--- Given data Enclosed Below ---
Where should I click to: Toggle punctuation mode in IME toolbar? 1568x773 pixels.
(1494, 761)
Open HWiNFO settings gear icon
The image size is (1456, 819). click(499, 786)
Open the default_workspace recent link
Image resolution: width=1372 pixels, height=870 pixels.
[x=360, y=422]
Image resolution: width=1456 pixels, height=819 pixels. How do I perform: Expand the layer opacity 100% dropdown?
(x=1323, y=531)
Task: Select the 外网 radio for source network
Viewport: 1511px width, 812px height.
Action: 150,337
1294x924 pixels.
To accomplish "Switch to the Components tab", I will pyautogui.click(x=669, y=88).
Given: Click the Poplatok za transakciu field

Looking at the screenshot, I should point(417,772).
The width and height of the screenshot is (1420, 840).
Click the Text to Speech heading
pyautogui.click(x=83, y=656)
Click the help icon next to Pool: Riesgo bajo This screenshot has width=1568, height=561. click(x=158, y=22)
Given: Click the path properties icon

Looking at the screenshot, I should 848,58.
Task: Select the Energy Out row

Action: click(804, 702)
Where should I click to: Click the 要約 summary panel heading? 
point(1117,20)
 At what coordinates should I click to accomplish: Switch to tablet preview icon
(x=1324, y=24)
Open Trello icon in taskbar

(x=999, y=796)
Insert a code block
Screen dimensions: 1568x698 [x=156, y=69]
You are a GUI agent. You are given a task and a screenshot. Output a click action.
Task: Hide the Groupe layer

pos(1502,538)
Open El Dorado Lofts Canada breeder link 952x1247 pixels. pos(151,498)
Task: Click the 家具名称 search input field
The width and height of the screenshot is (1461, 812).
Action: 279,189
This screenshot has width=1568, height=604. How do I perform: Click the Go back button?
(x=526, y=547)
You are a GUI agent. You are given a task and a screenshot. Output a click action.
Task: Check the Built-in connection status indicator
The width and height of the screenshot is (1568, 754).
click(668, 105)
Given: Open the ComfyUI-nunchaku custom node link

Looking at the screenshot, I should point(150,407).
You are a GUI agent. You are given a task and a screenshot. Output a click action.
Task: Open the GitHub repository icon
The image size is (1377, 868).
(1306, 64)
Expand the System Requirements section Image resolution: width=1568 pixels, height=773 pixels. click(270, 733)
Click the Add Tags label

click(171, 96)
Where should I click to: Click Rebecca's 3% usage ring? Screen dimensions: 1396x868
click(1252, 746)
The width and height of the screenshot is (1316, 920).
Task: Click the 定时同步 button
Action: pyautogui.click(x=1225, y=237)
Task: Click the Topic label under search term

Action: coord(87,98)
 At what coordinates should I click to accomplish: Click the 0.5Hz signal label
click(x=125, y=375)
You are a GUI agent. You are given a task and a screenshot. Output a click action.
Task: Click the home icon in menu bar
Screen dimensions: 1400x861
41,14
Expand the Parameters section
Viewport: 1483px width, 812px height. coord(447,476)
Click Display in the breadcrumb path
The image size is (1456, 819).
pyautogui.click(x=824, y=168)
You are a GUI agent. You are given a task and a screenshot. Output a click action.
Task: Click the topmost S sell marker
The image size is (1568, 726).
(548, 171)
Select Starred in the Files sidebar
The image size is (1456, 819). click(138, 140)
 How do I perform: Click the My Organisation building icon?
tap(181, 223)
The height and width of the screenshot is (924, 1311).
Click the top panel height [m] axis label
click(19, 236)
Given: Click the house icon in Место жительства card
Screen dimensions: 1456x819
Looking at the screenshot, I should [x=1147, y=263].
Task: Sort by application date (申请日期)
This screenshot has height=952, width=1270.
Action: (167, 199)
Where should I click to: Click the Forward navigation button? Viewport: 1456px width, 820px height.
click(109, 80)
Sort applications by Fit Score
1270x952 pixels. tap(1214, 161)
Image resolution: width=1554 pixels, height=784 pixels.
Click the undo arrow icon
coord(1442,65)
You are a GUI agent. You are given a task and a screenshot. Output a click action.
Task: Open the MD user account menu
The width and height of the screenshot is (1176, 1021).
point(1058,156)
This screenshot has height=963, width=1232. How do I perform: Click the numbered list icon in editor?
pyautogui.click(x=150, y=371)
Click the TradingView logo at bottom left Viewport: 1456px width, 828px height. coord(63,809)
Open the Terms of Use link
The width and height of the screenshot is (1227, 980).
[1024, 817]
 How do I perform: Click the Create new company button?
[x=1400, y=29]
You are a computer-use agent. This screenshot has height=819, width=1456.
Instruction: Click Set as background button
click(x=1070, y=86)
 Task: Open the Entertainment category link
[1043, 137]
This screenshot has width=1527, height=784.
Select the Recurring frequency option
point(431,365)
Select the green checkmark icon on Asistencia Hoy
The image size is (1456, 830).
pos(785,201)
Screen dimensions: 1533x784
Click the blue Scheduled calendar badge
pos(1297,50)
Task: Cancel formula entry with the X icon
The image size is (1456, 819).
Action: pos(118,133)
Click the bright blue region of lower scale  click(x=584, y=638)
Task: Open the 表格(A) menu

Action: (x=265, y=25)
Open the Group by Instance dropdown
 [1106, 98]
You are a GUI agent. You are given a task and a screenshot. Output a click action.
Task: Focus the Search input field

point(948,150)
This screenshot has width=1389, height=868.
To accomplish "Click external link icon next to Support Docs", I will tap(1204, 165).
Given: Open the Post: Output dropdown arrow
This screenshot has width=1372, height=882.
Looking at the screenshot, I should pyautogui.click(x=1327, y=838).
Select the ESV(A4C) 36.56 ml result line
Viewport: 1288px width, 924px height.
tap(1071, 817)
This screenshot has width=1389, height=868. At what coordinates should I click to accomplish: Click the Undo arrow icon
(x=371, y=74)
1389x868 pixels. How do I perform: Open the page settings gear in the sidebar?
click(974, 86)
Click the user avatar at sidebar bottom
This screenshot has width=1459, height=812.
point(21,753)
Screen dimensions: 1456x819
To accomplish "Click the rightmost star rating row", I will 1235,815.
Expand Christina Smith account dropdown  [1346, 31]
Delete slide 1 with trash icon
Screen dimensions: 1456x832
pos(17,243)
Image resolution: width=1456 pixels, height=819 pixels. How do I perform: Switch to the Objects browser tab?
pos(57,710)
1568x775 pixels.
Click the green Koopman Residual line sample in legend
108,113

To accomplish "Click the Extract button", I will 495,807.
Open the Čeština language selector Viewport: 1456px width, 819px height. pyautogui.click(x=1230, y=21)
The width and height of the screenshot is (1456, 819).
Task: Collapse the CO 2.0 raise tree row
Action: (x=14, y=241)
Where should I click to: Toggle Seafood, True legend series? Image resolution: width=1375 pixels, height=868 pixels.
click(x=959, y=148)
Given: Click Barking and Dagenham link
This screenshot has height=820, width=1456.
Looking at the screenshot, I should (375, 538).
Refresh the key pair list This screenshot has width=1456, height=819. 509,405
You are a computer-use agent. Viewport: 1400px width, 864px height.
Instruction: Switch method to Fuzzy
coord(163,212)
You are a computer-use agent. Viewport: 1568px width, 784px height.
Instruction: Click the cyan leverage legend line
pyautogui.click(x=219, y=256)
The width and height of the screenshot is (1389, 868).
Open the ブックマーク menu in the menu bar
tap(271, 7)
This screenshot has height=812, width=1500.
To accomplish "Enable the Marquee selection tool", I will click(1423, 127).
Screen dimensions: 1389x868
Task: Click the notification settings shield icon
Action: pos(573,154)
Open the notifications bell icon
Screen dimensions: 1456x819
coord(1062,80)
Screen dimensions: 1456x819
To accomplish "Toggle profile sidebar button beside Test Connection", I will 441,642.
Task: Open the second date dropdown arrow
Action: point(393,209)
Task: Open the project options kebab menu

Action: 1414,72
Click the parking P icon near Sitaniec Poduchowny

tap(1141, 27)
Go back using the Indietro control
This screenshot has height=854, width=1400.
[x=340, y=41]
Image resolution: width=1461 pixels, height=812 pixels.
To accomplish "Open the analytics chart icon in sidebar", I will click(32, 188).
--- End of Enclosed Given data ---
# Task directions
Repeat the entries above exactly, leaving nothing out.

# Exercise result
Where should I click to: Toggle punctuation mode in IME toolbar? 1568x773 pixels.
(1494, 761)
Open HWiNFO settings gear icon
The image size is (1456, 819). click(499, 786)
Open the default_workspace recent link
Image resolution: width=1372 pixels, height=870 pixels.
[x=360, y=422]
Image resolution: width=1456 pixels, height=819 pixels. How do I perform: Expand the layer opacity 100% dropdown?
(x=1323, y=531)
Task: Select the 外网 radio for source network
Viewport: 1511px width, 812px height.
Action: 150,337
1294x924 pixels.
To accomplish "Switch to the Components tab", I will pyautogui.click(x=669, y=88).
Given: Click the Poplatok za transakciu field

Looking at the screenshot, I should point(417,772).
The width and height of the screenshot is (1420, 840).
Click the Text to Speech heading
pyautogui.click(x=83, y=656)
Click the help icon next to Pool: Riesgo bajo This screenshot has width=1568, height=561. click(x=158, y=22)
Given: Click the path properties icon

Looking at the screenshot, I should 848,58.
Task: Select the Energy Out row

Action: click(804, 702)
Where should I click to: Click the 要約 summary panel heading? 
point(1117,20)
 At what coordinates should I click to accomplish: Switch to tablet preview icon
(x=1324, y=24)
Open Trello icon in taskbar

(x=999, y=796)
Insert a code block
Screen dimensions: 1568x698 [x=156, y=69]
You are a GUI agent. You are given a task and a screenshot. Output a click action.
Task: Hide the Groupe layer

pos(1502,538)
Open El Dorado Lofts Canada breeder link 952x1247 pixels. pos(151,498)
Task: Click the 家具名称 search input field
The width and height of the screenshot is (1461, 812).
Action: 279,189
This screenshot has width=1568, height=604. How do I perform: Click the Go back button?
(x=526, y=547)
You are a GUI agent. You are given a task and a screenshot. Output a click action.
Task: Check the Built-in connection status indicator
The width and height of the screenshot is (1568, 754).
click(668, 105)
Given: Open the ComfyUI-nunchaku custom node link

Looking at the screenshot, I should point(150,407).
You are a GUI agent. You are given a task and a screenshot. Output a click action.
Task: Open the GitHub repository icon
The image size is (1377, 868).
(1306, 64)
Expand the System Requirements section Image resolution: width=1568 pixels, height=773 pixels. click(270, 733)
Click the Add Tags label

click(171, 96)
Where should I click to: Click Rebecca's 3% usage ring? Screen dimensions: 1396x868
click(1252, 746)
The width and height of the screenshot is (1316, 920).
Task: Click the 定时同步 button
Action: pyautogui.click(x=1225, y=237)
Task: Click the Topic label under search term

Action: coord(87,98)
 At what coordinates should I click to accomplish: Click the 0.5Hz signal label
click(x=125, y=375)
You are a GUI agent. You are given a task and a screenshot. Output a click action.
Task: Click the home icon in menu bar
Screen dimensions: 1400x861
41,14
Expand the Parameters section
Viewport: 1483px width, 812px height. coord(447,476)
Click Display in the breadcrumb path
The image size is (1456, 819).
pyautogui.click(x=824, y=168)
You are a GUI agent. You are given a task and a screenshot. Output a click action.
Task: Click the topmost S sell marker
The image size is (1568, 726).
(548, 171)
Select Starred in the Files sidebar
The image size is (1456, 819). click(138, 140)
 How do I perform: Click the My Organisation building icon?
tap(181, 223)
The height and width of the screenshot is (924, 1311).
Click the top panel height [m] axis label
click(19, 236)
Given: Click the house icon in Место жительства card
Screen dimensions: 1456x819
Looking at the screenshot, I should [x=1147, y=263].
Task: Sort by application date (申请日期)
This screenshot has height=952, width=1270.
Action: (167, 199)
Where should I click to: Click the Forward navigation button? Viewport: 1456px width, 820px height.
click(109, 80)
Sort applications by Fit Score
1270x952 pixels. tap(1214, 161)
Image resolution: width=1554 pixels, height=784 pixels.
Click the undo arrow icon
coord(1442,65)
You are a GUI agent. You are given a task and a screenshot. Output a click action.
Task: Open the MD user account menu
The width and height of the screenshot is (1176, 1021).
point(1058,156)
This screenshot has height=963, width=1232. How do I perform: Click the numbered list icon in editor?
pyautogui.click(x=150, y=371)
Click the TradingView logo at bottom left Viewport: 1456px width, 828px height. coord(63,809)
Open the Terms of Use link
The width and height of the screenshot is (1227, 980).
[1024, 817]
 How do I perform: Click the Create new company button?
[x=1400, y=29]
You are a computer-use agent. This screenshot has height=819, width=1456.
Instruction: Click Set as background button
click(x=1070, y=86)
 Task: Open the Entertainment category link
[1043, 137]
This screenshot has width=1527, height=784.
Select the Recurring frequency option
point(431,365)
Select the green checkmark icon on Asistencia Hoy
The image size is (1456, 830).
pos(785,201)
Screen dimensions: 1533x784
Click the blue Scheduled calendar badge
pos(1297,50)
Task: Cancel formula entry with the X icon
The image size is (1456, 819).
Action: pos(118,133)
Click the bright blue region of lower scale  click(x=584, y=638)
Task: Open the 表格(A) menu

Action: (x=265, y=25)
Open the Group by Instance dropdown
 [1106, 98]
You are a GUI agent. You are given a task and a screenshot. Output a click action.
Task: Focus the Search input field

point(948,150)
This screenshot has width=1389, height=868.
To accomplish "Click external link icon next to Support Docs", I will tap(1204, 165).
Given: Open the Post: Output dropdown arrow
This screenshot has width=1372, height=882.
Looking at the screenshot, I should pyautogui.click(x=1327, y=838).
Select the ESV(A4C) 36.56 ml result line
Viewport: 1288px width, 924px height.
tap(1071, 817)
This screenshot has width=1389, height=868. At what coordinates should I click to accomplish: Click the Undo arrow icon
(x=371, y=74)
1389x868 pixels. How do I perform: Open the page settings gear in the sidebar?
click(974, 86)
Click the user avatar at sidebar bottom
This screenshot has width=1459, height=812.
point(21,753)
Screen dimensions: 1456x819
To accomplish "Click the rightmost star rating row", I will 1235,815.
Expand Christina Smith account dropdown  [1346, 31]
Delete slide 1 with trash icon
Screen dimensions: 1456x832
pos(17,243)
Image resolution: width=1456 pixels, height=819 pixels. How do I perform: Switch to the Objects browser tab?
pos(57,710)
1568x775 pixels.
Click the green Koopman Residual line sample in legend
108,113

To accomplish "Click the Extract button", I will 495,807.
Open the Čeština language selector Viewport: 1456px width, 819px height. pyautogui.click(x=1230, y=21)
The width and height of the screenshot is (1456, 819).
Task: Collapse the CO 2.0 raise tree row
Action: (x=14, y=241)
Where should I click to: Toggle Seafood, True legend series? Image resolution: width=1375 pixels, height=868 pixels.
click(x=959, y=148)
Given: Click Barking and Dagenham link
This screenshot has height=820, width=1456.
Looking at the screenshot, I should (375, 538).
Refresh the key pair list This screenshot has width=1456, height=819. 509,405
You are a computer-use agent. Viewport: 1400px width, 864px height.
Instruction: Switch method to Fuzzy
coord(163,212)
You are a computer-use agent. Viewport: 1568px width, 784px height.
Instruction: Click the cyan leverage legend line
pyautogui.click(x=219, y=256)
The width and height of the screenshot is (1389, 868).
Open the ブックマーク menu in the menu bar
tap(271, 7)
This screenshot has height=812, width=1500.
To accomplish "Enable the Marquee selection tool", I will click(1423, 127).
Screen dimensions: 1389x868
Task: Click the notification settings shield icon
Action: pos(573,154)
Open the notifications bell icon
Screen dimensions: 1456x819
coord(1062,80)
Screen dimensions: 1456x819
To accomplish "Toggle profile sidebar button beside Test Connection", I will 441,642.
Task: Open the second date dropdown arrow
Action: point(393,209)
Task: Open the project options kebab menu

Action: 1414,72
Click the parking P icon near Sitaniec Poduchowny

tap(1141, 27)
Go back using the Indietro control
This screenshot has height=854, width=1400.
[x=340, y=41]
Image resolution: width=1461 pixels, height=812 pixels.
To accomplish "Open the analytics chart icon in sidebar", I will click(32, 188).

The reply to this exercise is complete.